メディアにしろ技術にしろ、「新しいジャンル」が誕生した時には勢いがあるものです。

 

草創期には探究心と好奇心が刺激され、新規参入者による数多の「実験」が起こり、文化の隆盛が始まります。

技術や需要が定着するとジャンルが大衆化し、経済を巻き込んだシステマチックな商業化が進行します。

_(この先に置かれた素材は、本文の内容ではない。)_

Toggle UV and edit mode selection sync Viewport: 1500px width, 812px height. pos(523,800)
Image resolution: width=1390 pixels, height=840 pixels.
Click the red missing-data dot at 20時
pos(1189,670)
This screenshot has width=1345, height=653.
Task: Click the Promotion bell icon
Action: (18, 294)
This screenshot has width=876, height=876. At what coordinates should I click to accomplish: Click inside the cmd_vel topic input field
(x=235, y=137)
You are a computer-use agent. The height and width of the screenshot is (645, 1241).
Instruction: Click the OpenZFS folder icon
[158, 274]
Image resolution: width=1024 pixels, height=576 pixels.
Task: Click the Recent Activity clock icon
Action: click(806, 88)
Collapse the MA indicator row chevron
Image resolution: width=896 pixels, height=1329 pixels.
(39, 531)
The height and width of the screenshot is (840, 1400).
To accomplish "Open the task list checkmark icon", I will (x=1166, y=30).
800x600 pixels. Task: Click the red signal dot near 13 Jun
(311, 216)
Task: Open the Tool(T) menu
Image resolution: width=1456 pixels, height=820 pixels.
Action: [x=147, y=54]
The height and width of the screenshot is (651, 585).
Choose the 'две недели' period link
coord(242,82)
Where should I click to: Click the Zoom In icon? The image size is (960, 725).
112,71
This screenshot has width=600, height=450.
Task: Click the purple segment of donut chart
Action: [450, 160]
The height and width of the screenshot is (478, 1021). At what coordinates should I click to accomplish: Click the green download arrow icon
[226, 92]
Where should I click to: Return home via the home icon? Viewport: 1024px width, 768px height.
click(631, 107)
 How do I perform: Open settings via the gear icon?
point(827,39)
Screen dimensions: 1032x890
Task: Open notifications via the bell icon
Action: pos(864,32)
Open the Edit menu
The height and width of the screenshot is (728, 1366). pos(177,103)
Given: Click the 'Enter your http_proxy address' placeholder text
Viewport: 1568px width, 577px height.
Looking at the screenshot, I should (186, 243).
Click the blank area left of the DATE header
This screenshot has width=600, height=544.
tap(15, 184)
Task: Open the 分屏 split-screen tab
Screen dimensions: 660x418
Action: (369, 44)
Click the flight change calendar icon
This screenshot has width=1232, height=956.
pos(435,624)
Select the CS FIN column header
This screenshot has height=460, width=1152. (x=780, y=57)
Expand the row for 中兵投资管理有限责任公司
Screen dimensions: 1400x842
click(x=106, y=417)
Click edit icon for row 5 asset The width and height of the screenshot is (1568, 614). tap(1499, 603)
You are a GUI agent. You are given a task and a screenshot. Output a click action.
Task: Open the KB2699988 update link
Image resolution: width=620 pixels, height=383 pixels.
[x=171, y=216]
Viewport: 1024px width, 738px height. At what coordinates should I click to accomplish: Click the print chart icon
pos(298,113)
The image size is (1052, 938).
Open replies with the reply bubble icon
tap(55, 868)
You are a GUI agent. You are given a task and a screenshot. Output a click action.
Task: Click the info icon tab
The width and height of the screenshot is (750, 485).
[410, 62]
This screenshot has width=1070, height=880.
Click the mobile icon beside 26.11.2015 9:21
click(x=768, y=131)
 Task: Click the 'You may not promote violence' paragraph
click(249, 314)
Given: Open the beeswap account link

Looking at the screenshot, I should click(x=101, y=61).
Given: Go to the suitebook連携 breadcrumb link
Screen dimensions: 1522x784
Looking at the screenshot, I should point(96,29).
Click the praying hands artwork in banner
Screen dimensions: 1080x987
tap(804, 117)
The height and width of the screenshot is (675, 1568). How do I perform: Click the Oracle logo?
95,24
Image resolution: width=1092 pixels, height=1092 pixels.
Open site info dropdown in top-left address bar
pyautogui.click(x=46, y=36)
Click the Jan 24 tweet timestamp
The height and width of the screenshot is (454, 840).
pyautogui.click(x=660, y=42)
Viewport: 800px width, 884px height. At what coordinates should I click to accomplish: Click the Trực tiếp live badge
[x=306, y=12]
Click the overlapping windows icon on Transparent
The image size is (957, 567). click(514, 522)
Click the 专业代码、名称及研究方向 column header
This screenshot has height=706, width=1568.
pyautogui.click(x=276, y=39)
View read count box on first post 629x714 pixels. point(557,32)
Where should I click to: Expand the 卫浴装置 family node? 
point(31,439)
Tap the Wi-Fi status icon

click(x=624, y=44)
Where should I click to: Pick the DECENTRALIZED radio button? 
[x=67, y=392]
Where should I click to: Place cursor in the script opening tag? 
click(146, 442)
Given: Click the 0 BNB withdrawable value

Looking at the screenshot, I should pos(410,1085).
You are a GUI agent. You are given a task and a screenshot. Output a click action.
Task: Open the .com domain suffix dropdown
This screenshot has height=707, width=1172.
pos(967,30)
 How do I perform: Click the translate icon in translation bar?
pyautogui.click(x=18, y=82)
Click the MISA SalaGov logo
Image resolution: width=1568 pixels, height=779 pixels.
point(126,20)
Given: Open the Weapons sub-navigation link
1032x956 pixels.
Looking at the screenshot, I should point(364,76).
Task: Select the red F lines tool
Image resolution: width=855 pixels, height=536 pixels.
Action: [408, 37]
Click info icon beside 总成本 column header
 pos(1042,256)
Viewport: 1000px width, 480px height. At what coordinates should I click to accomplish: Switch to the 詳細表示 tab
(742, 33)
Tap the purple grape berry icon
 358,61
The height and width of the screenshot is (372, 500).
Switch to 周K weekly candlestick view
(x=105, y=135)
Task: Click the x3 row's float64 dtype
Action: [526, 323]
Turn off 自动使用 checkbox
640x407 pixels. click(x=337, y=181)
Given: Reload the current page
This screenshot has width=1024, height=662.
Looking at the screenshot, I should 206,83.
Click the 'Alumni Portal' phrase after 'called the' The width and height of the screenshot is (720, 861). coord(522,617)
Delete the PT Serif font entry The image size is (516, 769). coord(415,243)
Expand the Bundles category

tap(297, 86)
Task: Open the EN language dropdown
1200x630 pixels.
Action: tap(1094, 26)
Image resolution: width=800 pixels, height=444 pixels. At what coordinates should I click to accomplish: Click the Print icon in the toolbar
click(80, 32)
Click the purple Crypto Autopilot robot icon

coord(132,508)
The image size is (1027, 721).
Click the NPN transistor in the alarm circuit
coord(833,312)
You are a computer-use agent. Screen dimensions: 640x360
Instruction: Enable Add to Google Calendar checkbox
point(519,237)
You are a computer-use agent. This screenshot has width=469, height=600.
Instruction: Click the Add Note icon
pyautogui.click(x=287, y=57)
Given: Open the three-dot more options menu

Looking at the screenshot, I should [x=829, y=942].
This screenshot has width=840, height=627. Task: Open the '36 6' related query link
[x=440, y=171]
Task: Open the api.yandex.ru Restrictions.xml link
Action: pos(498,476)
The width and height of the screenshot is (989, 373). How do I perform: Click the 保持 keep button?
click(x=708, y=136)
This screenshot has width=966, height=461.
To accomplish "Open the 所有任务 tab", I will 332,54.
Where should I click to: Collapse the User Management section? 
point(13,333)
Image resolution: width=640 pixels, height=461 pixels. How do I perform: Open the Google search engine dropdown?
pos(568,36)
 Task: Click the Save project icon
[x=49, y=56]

ジャンルが成熟するにつれ産業構造が「固定化」され、ジャンル全体が政治的にコントロールされるようになり、文化の「退廃」が始まります。

 

こうした「文化のサイクル」について、列記とした研究はなされているでしょうが、私が思うに、現在があらゆる文化の「退廃期」と呼べるかもしれません。

 

2030年代以降の文化は、この「退廃期」からの移行から始まると思います。

私が想像するのは「中小事業者の濫立」であり、産業構造の「多極化」です。

 

既にあらゆるジャンルが成熟し、むしろ飽和状態とも言えるのですが、そこから「独自性」というアプローチにより、複雑系への進化が起こるのではないかと考えています。

 

「音楽」というジャンルは、数十個の音階と数百種類のコード進行、リズム、数えられる限りの楽器で成り立っていますが、その創作者や演者次第で「無限」に近い広がりを持っています。

音楽が決して多くはない要素から、現在でもこれだけ多彩な作品が生まれているのですから、それ以外のあらゆるジャンルは遥かに広がりを持つ可能性があるのです。

 

私は、次の時代からは「一子相伝」のような特殊技術を伴って、こうしたジャンル開拓が連綿と続くサイクルに入る気がします。

なぜなら、「オリジナリティ」の追求は独自技術に行き着き、その再現には技能継承が最適解になるからです。

 

これはどちらかと言えば「伝統芸能」に見られるサイクルであり、これこそ「永遠」の時代である、「弥栄の世」に相応しい文化のあり方ではないかと思います。